## [TRECHO DO TEXTO]
※
A versão de um campo de poderes social mafioso surge na cidade do Rio de Janeiro na segunda década do século XXI. No Brasil, a ciência social não detém recursos intelectuais para desenvolver a percepção e a reflexão sobre o fenômeno em tela. ou não quer. Neste ensaio, anúncio, apenas, o abc do fenômeno mafioso carioca.
Qual o contexto histórico do surgimento do fenômeno mafioso carioca? Ao contrário da Sicília, não é o surgimento da ideia de Estado moderno ou estatização do campo de poderes social e político.
No Rio, a desintegração da estatização do campo de poderes local fornece o contexto para o surgimento da máfia carioca que vem ocupar o vazio deixado pelo fenômeno supracitado. O narcotráfico é o pretexto para a constituição do campo de poderes mafioso das <mil repúblicas do crime>.
O campo de poderes mafioso se faz e refaz a partir da lógica do <poder territorial animal>. Poder que exerce a função de ordem e controle social da população que habita o campo de poderes mafioso.
※
## [SEÇÃO DE DADOS]
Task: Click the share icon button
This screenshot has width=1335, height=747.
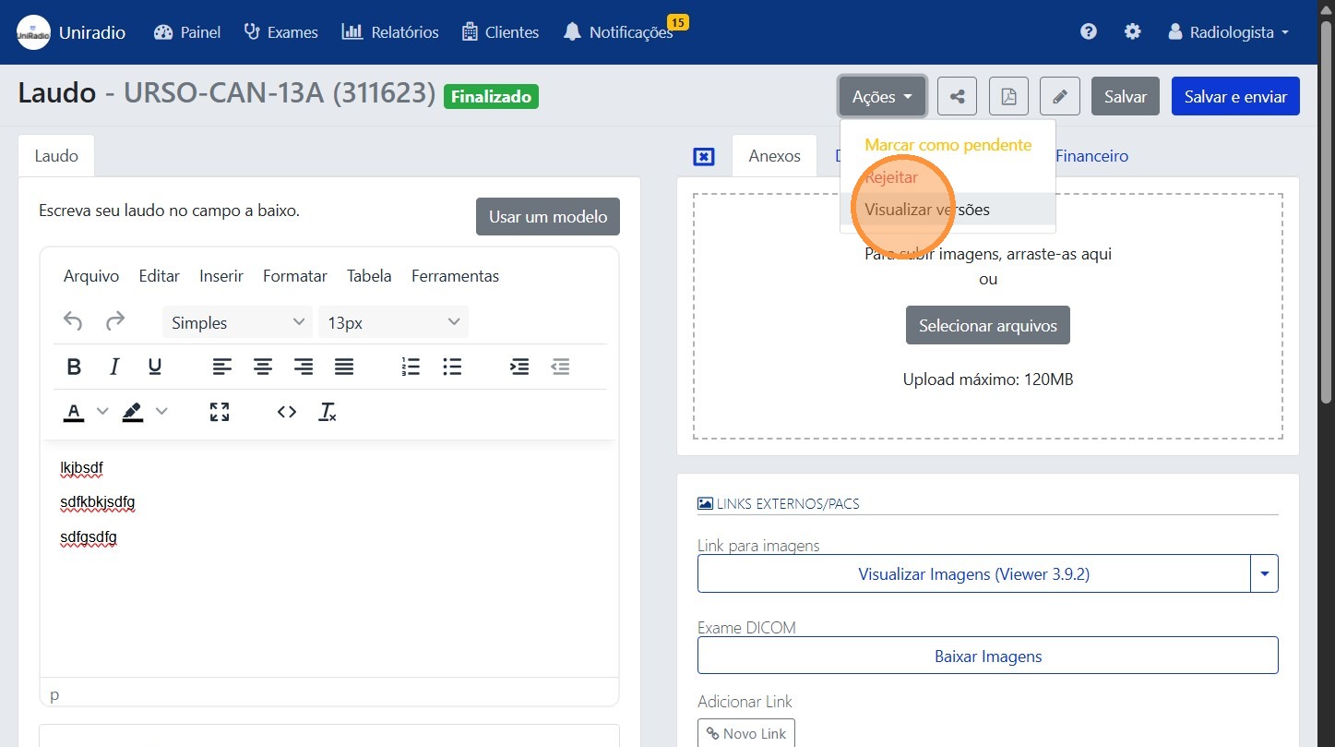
※
## [ENUNCIADO]
Transcreva, do texto sobre o fenômeno mafioso carioca, o trecho que vai de "A versão de" até "social e político.". As linhas formam um material independente do texto.

## [RESPOSTA]
A versão de um campo de poderes social mafioso surge na cidade do Rio de Janeiro na segunda década do século XXI. No Brasil, a ciência social não detém recursos intelectuais para desenvolver a percepção e a reflexão sobre o fenômeno em tela. ou não quer. Neste ensaio, anúncio, apenas, o abc do fenômeno mafioso carioca.
Qual o contexto histórico do surgimento do fenômeno mafioso carioca? Ao contrário da Sicília, não é o surgimento da ideia de Estado moderno ou estatização do campo de poderes social e político.